*Instructions to follow*.
Output as a Markdown table with columns named Row and Line the lines of the records, starting at the line that contains "Where should I" and ending at the end of the records, with blank lines left out. Leave the pictures out of the answer.

*Dataset content*.
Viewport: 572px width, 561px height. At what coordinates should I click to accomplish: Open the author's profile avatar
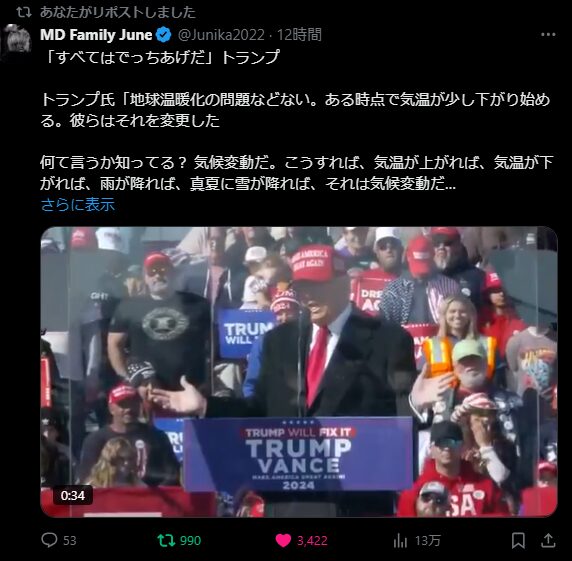(16, 40)
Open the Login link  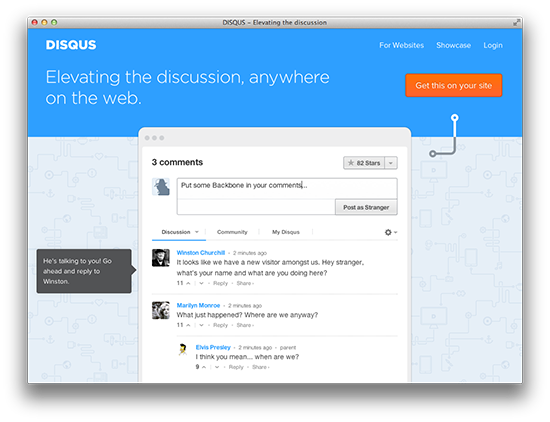coord(493,45)
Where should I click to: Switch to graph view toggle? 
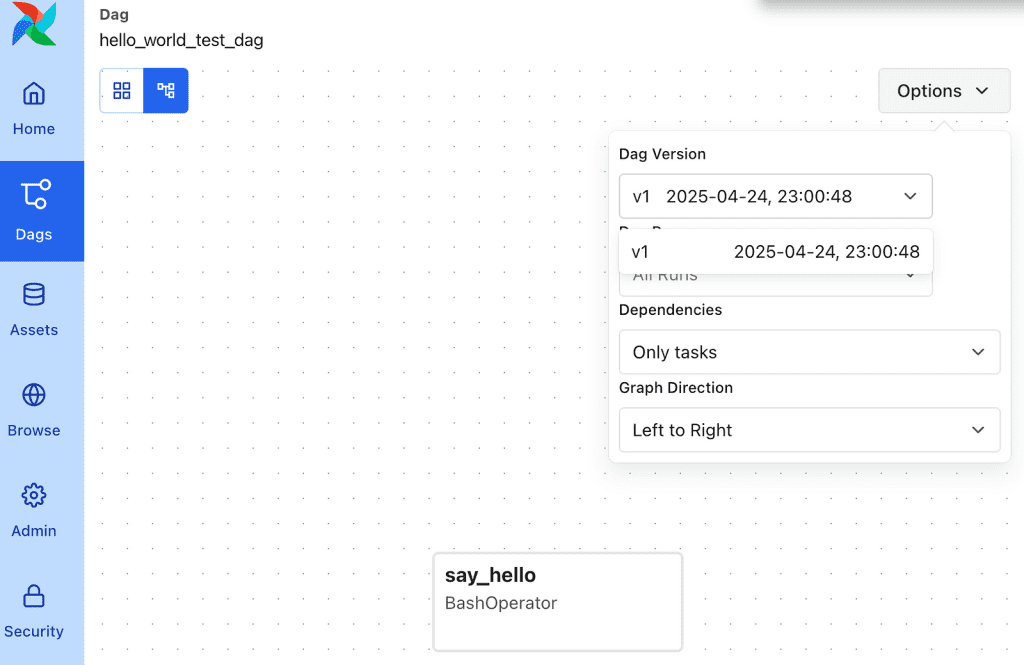pyautogui.click(x=166, y=91)
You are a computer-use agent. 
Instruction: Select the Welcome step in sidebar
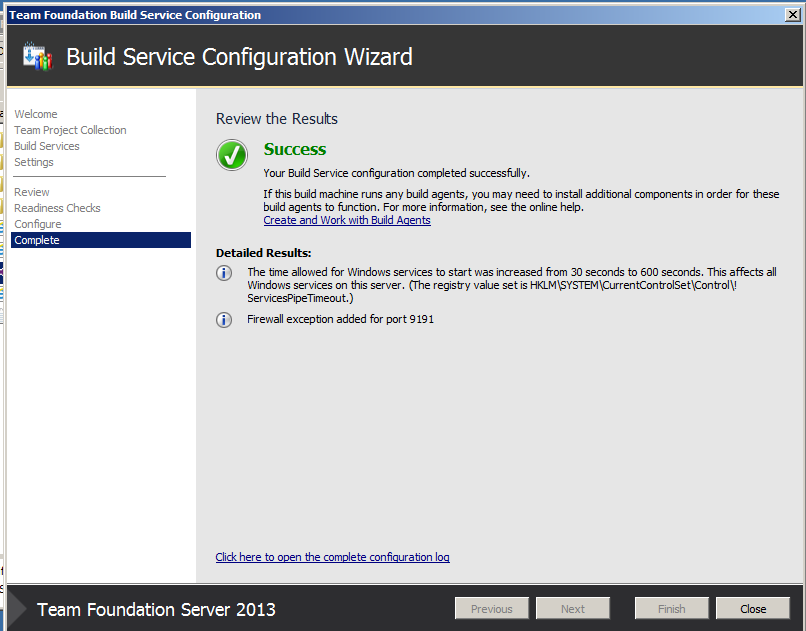36,114
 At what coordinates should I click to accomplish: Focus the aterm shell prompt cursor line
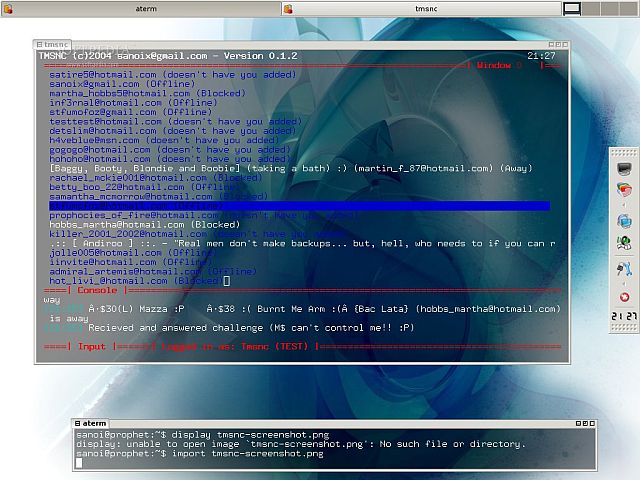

*Complete output*.
| Row | Line |
|---|---|
| 1 | Where should I click to: Switch to graph view toggle?  |
| 2 | pyautogui.click(x=166, y=91) |
| 3 | You are a computer-use agent.  |
| 4 | Instruction: Select the Welcome step in sidebar |
| 5 | 36,114 |
| 6 |  At what coordinates should I click to accomplish: Focus the aterm shell prompt cursor line |